Department of Neurological Sciences, University of Nebraska Medical Center, Omaha, NE.
bioRxiv. 2025 May 7:2025.05.01.651699. doi: 10.1101/2025.05.01.651699.
Lung cancer is the leading cause of cancer death, and non-small cell lung cancer (NSCLC) comprises the largest subtype with most cases. Lung adenocarcinoma (LUAD) and lung squamous cell carcinoma (LUSC) are two NSCLC subtypes that pose challenges for accurate diagnosis using conventional methods. Existing methods are histological examination and imaging which lacks definitive histologic features and requires intense time.

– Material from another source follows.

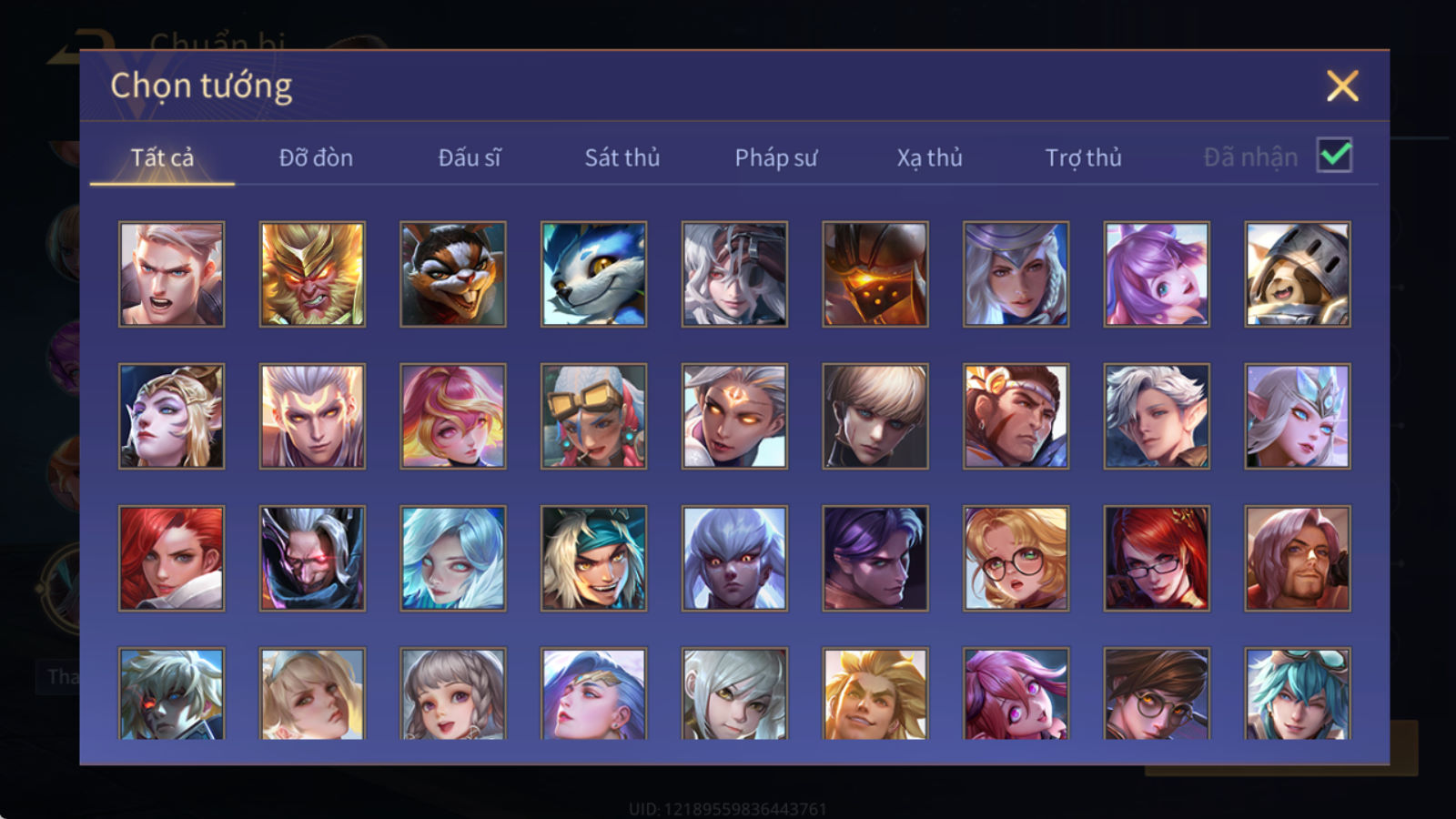Screen dimensions: 1456x819
Task: Select the sloth hero wearing a helmet
Action: [x=1298, y=274]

To address these concerns, we propose RPSLearner, which combines Random Projection (RP) for dimensionality reduction and stacking ensemble learning to accurately predict lung cancer subtypes. Specifically, multiple independent RP matrices were first generated to project the high-dimensional RNA-seq data into lower-dimensional space, whose features were subsequently concatenated. After that, we fed the fused features into a stack of diverse base classifiers and integrated the predictions from base models via a deep linear layer network.

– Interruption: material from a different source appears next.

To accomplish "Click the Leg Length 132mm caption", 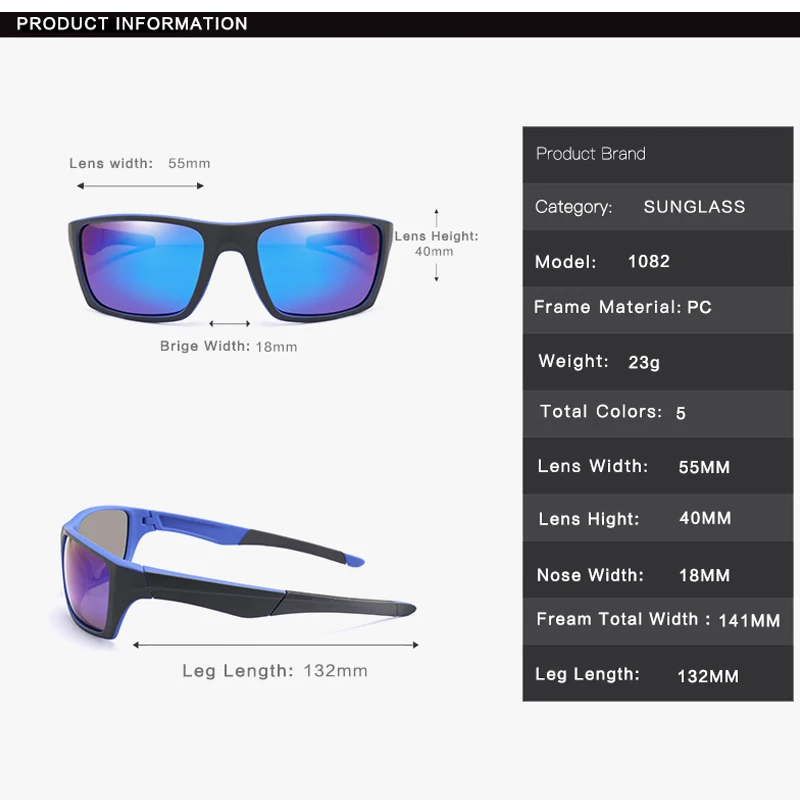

Benchmarking tests on 1,333 NSCLC patients demonstrated that RPSLearner outperformed state-of-the-art approaches for lung cancer subtype classification. Specifically, RPSLearner efficiently preserved sample-to-sample distances even after significant dimension reduction, and the meta-model in RPSLearner yielded consistently higher accuracy, F1 and AUC scores than individual base models and state-of-the-art approaches for lung cancer subtyping. Besides, the feature fusion method applied in RPSLearner shown better performance than conventional scores ensemble methods.

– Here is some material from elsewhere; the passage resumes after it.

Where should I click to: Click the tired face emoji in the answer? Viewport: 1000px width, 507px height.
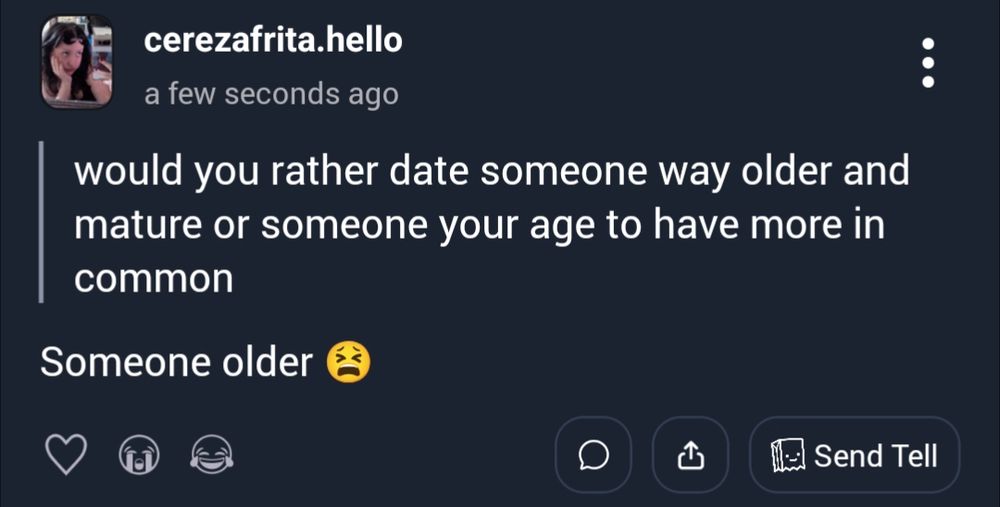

We developed a novel stacking learning method called RPSLearner which combines RP and stacking learning, enabling efficient and accurate identification of NSCLC subtypes. RPSLearner is a promising lung cancer subtyping model for downstream lung cancer clinical diagnosis and personalized treatment, and the framework holds the potentiality to be extended to subtyping of other types of cancer.
肺癌是癌症死亡的主要原因,非小细胞肺癌(NSCLC)是最大的亚型,病例最多。肺腺癌(LUAD)和肺鳞状细胞癌(LUSC)是两种NSCLC亚型,使用传统方法进行准确诊断具有挑战性。现有方法是组织学检查和成像,缺乏明确的组织学特征且需要大量时间。
为了解决这些问题,我们提出了RPSLearner,它结合了用于降维的随机投影(RP)和堆叠集成学习来准确预测肺癌亚型。具体来说,首先生成多个独立的RP矩阵,将高维RNA测序数据投影到低维空间,随后将其特征连接起来。之后,我们将融合后的特征输入到一堆不同的基分类器中,并通过深度线性层网络整合基模型的预测结果。
对1333例NSCLC患者进行的基准测试表明,RPSLearner在肺癌亚型分类方面优于现有方法。具体而言,即使在显著降维后,RPSLearner仍能有效地保留样本间距离,并且RPSLearner中的元模型在肺癌亚型分类方面始终比单个基模型和现有方法产生更高的准确率、F1值和AUC分数。此外,RPSLearner中应用的特征融合方法比传统的分数集成方法表现更好。
我们开发了一种名为RPSLearner的新型堆叠学习方法,它结合了RP和堆叠学习,能够高效准确地识别NSCLC亚型。RPSLearner是一种有前途的肺癌亚型分类模型,可用于下游肺癌临床诊断和个性化治疗,并且该框架具有扩展到其他类型癌症亚型分类的潜力。